Request » Render the data from the line containing "Image resolution: width=1512 pixels, height=805" through the end of the data, inclusive, as a JSON array of strings with one string per line and blank lines omitted.

======

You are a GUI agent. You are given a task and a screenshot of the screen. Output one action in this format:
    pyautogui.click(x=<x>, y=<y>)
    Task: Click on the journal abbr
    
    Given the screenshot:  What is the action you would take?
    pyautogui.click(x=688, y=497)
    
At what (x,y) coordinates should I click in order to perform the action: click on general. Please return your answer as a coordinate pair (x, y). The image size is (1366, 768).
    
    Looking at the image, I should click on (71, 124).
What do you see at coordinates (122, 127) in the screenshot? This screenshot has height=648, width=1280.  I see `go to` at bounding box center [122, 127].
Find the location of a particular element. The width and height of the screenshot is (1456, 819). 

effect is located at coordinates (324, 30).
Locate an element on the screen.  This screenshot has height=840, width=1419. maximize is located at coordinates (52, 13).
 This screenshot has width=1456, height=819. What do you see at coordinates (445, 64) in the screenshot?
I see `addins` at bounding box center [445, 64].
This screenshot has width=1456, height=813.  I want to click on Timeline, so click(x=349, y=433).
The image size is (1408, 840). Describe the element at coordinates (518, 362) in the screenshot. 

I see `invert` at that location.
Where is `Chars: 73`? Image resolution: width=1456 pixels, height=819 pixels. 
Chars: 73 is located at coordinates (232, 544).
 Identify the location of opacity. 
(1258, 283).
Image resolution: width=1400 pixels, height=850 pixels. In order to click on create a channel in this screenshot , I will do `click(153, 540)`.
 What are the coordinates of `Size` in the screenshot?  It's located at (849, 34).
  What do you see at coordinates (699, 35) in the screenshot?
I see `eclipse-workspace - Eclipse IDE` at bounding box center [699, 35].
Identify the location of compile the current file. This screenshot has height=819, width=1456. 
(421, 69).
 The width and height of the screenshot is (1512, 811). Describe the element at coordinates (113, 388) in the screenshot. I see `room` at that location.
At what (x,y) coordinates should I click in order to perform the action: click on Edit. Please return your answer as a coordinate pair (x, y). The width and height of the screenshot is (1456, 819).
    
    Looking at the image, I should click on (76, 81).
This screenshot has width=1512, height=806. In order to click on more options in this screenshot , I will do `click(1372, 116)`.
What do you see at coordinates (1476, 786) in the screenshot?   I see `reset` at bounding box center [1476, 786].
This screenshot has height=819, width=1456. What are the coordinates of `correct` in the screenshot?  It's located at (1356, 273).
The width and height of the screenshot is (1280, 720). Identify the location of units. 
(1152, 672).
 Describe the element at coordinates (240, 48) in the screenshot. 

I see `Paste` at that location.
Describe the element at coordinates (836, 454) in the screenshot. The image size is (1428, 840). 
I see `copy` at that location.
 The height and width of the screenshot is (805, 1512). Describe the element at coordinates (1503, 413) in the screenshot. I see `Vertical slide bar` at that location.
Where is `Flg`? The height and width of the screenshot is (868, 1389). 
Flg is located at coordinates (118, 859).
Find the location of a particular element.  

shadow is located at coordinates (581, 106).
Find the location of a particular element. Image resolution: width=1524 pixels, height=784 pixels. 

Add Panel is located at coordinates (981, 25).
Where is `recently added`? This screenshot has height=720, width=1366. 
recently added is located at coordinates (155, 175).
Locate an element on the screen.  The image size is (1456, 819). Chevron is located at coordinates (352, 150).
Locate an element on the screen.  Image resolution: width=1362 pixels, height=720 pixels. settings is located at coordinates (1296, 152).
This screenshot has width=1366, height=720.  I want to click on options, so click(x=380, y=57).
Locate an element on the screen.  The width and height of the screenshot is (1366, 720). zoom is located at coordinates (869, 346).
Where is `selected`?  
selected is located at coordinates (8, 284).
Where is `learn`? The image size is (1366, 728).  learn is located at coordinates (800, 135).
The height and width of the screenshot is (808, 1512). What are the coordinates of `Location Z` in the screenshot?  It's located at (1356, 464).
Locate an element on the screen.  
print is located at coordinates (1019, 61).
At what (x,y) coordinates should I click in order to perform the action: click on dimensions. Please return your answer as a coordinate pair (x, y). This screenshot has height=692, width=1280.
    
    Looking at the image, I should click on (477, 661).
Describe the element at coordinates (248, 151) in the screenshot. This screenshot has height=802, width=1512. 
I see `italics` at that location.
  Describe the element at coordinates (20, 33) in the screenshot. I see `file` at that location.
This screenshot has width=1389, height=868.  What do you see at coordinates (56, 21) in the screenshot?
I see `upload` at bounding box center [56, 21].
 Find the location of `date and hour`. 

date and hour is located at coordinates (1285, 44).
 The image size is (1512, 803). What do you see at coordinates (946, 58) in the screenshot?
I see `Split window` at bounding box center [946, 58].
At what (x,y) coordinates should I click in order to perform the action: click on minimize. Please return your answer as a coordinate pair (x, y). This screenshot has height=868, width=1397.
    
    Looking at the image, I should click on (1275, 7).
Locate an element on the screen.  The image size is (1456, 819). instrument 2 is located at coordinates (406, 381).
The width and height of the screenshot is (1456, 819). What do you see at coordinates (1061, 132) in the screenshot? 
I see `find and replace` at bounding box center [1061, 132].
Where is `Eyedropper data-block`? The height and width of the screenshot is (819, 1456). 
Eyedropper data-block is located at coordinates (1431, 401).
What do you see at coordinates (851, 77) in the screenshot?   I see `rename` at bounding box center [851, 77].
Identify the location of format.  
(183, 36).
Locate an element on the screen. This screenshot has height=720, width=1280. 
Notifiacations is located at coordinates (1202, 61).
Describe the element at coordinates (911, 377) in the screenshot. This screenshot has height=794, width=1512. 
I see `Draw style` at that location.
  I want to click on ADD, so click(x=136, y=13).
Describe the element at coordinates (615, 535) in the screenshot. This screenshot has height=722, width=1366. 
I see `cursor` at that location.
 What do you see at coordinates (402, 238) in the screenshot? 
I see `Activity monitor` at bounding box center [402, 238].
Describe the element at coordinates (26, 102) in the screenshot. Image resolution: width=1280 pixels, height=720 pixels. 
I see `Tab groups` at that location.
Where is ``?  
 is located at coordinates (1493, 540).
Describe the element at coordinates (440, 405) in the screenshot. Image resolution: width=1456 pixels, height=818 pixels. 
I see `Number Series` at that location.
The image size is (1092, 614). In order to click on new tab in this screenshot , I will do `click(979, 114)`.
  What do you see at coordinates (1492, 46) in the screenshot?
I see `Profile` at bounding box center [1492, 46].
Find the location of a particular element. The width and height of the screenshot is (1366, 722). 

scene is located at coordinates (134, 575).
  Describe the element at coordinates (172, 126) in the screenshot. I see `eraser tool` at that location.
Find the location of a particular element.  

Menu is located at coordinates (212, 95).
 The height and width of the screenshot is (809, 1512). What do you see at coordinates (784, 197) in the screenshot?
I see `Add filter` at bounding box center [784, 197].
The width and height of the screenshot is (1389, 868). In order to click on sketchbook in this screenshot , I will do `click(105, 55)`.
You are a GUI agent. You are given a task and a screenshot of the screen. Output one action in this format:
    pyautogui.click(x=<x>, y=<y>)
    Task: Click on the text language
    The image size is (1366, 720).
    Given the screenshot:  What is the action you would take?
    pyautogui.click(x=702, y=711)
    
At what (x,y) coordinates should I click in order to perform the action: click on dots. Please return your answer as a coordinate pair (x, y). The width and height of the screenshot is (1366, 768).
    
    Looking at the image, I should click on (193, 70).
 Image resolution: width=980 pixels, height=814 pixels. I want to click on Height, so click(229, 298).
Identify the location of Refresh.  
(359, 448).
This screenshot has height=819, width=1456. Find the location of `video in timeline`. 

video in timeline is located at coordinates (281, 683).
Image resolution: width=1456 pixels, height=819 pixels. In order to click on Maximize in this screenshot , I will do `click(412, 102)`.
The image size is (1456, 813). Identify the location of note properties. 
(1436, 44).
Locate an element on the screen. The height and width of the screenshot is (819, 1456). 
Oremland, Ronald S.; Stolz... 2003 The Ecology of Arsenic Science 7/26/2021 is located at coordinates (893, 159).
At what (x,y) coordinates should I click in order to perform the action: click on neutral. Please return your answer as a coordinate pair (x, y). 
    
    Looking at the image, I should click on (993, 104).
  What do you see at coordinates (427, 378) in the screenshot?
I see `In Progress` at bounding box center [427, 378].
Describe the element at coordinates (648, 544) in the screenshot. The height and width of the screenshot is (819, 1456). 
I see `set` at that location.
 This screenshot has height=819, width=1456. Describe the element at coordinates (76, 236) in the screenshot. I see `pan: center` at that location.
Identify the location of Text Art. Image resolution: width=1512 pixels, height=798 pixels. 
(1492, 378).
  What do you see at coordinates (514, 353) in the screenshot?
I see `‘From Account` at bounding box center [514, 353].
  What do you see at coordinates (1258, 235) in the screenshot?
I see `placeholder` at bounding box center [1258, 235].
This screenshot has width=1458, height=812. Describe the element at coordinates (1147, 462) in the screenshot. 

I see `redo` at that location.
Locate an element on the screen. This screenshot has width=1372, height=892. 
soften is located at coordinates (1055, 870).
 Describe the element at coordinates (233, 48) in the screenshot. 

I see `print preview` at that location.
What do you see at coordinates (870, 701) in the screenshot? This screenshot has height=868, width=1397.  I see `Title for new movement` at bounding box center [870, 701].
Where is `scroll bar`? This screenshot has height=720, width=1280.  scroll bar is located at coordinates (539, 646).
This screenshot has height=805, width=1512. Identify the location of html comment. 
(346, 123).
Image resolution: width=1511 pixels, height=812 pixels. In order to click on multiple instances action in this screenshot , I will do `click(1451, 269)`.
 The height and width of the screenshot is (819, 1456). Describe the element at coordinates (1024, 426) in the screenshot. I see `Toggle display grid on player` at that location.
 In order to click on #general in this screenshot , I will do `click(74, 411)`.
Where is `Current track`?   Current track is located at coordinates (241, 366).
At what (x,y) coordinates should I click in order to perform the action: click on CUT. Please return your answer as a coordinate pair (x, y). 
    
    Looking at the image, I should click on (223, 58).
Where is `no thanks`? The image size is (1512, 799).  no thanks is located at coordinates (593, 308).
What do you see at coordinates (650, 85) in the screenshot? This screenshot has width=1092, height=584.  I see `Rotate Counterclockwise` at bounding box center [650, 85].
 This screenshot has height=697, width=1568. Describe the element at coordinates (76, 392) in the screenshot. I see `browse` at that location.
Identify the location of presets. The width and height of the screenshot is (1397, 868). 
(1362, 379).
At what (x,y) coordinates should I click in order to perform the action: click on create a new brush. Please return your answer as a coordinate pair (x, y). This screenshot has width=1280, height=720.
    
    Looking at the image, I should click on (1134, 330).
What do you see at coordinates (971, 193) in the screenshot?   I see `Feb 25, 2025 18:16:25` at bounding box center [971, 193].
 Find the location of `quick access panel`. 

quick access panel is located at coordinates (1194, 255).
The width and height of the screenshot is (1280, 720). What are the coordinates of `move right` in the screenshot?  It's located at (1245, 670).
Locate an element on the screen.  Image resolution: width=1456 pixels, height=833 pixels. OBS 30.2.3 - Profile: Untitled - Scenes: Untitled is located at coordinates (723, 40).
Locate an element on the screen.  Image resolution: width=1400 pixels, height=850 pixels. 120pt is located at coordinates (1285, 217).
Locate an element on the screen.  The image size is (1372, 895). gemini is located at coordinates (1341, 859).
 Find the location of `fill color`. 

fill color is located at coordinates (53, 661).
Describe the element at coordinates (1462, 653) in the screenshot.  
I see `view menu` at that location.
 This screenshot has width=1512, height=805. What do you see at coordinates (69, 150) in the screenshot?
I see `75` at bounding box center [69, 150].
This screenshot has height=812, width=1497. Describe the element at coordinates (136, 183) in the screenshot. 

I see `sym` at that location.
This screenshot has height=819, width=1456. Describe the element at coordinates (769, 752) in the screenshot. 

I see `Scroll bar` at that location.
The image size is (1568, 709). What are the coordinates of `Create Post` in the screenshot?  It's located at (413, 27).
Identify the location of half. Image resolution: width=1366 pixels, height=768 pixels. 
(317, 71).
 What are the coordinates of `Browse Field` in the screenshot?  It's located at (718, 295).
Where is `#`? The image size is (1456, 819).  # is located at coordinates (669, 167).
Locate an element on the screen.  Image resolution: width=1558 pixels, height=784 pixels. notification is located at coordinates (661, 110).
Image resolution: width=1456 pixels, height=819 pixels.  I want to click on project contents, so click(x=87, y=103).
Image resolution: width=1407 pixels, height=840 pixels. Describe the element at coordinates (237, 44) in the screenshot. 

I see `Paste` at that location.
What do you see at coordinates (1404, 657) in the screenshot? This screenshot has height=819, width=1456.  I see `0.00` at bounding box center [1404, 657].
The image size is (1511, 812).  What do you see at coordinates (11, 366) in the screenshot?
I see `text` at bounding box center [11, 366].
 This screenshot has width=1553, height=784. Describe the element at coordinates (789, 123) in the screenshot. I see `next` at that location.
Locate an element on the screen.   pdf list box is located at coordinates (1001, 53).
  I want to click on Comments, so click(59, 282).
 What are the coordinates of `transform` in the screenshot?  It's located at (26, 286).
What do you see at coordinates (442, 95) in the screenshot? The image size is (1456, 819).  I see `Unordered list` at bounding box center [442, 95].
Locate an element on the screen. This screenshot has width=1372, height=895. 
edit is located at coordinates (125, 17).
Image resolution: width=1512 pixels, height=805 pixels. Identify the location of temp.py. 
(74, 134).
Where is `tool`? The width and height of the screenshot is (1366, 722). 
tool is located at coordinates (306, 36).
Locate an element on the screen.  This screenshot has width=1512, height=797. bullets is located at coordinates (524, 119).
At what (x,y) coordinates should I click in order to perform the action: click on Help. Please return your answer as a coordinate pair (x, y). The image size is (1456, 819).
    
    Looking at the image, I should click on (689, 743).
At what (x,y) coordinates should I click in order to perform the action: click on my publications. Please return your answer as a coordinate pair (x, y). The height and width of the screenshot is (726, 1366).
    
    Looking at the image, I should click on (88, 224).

======

Full solution »
[
  "Image resolution: width=1512 pixels, height=805 pixels. Identify the location of temp.py. ",
  "(74, 134).",
  "Where is `tool`? The width and height of the screenshot is (1366, 722). ",
  "tool is located at coordinates (306, 36).",
  "Locate an element on the screen.  This screenshot has width=1512, height=797. bullets is located at coordinates (524, 119).",
  "At what (x,y) coordinates should I click in order to perform the action: click on Help. Please return your answer as a coordinate pair (x, y). The image size is (1456, 819).",
  "    Looking at the image, I should click on (689, 743).",
  "At what (x,y) coordinates should I click in order to perform the action: click on my publications. Please return your answer as a coordinate pair (x, y). The height and width of the screenshot is (726, 1366).",
  "    Looking at the image, I should click on (88, 224)."
]